Is there a better way to converet a string to a float value? If the scripting engine only passes things as floats why do I need to convert them(or was that just a typo)?

ConsoleMethod( Player, setArmThreadPlayOnce, bool, 3, 3, "(string sequenceName, float timeScale)")
{
   float timeScale = argv[3];
   return object->setArmThreadPlayOnce(argv[2], timeScale);
}
#5
03/28/2004 (1:23 pm)
DAtof() will do what you want.
#6
03/28/2004 (8:43 pm)
Using that function gives me a undeclared compile error. I think I need to include the file that has this function, but I can't find witch file its in.

game/player.cc:3931: 'DAtof' undeclared (first use this function)

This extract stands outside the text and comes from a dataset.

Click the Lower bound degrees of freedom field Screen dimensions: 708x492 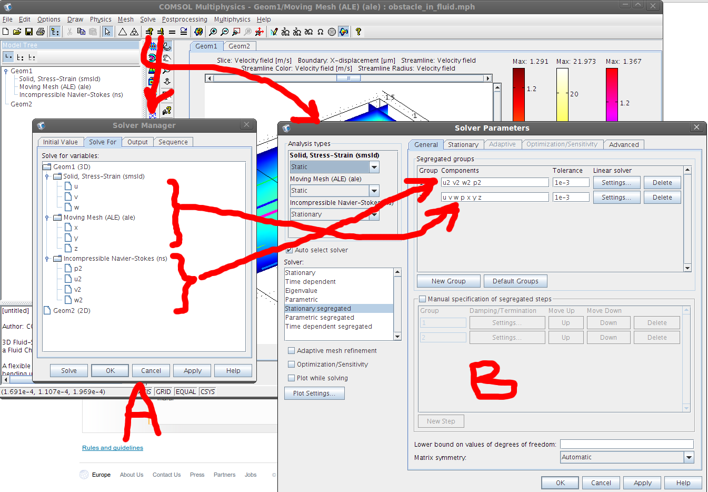coord(626,444)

edit: I've tried using it like this, but they obth get the smae error:
float timeScale = float(DAtof(argv[3]));
float timeScale = DAtof(argv[3]);
#7
03/28/2004 (9:09 pm)
Lower case d. dAtof(). forums messed me up.
#8
03/28/2004 (9:49 pm)
Thanks for the quick reply, that did it. Now i'm having trouble getting advancetimeonce to use the timescale variable. I created a simple F32 var to store the timeScale value, but it doesn't seem to work. Even when I hardcoded the value(the new var is only used for the advancetime).

mArmThreadPlayOnce = true;
   mHandAttackPlaying = true;
   mTimeScale = timeScale;

void Player::advancePlayOnceTime(F32 dt, F32 timeScale)
{
   // advance time
   mShapeInstance->advanceTime(dt,mArmAnimation.thread);

   // if we reached end...
   if (mShapeInstance->getPos(mArmAnimation.thread) == timeScale)
   {
      // phdana hth twitch fix ->
      if (!isGhost())
      {
         stopPlayOnce();
         mArmThreadPlayOnce = false;
      }
      // <- phdana hth twitch fix
   }
}
advancePlayOnceTime(dt, mTimeScale);

The animation plays, but stopPlayOnce is never called. Thers no compile errors. It gives the same result if I just have mTimeScale where timescale is in advancetimeonce.
#9
04/02/2004 (12:16 am)
Ok, I got the time scale working somewhat. However, the animations play at the same speed as before, they just stop faster. I'm not sure how to make the animations speed up/slow down. Is there a command to change the play speed of an animation?
#10
04/02/2004 (8:23 am)
If you look at the function, it stops when the thread's position is timeScale. you probably need to multiply dt by timeScale or something similar.
#11
04/02/2004 (12:23 pm)
Its working now, but there its no different then before. Is there a way to speed the animation up? ATM it plays just at the same speed no matter what the timescale is.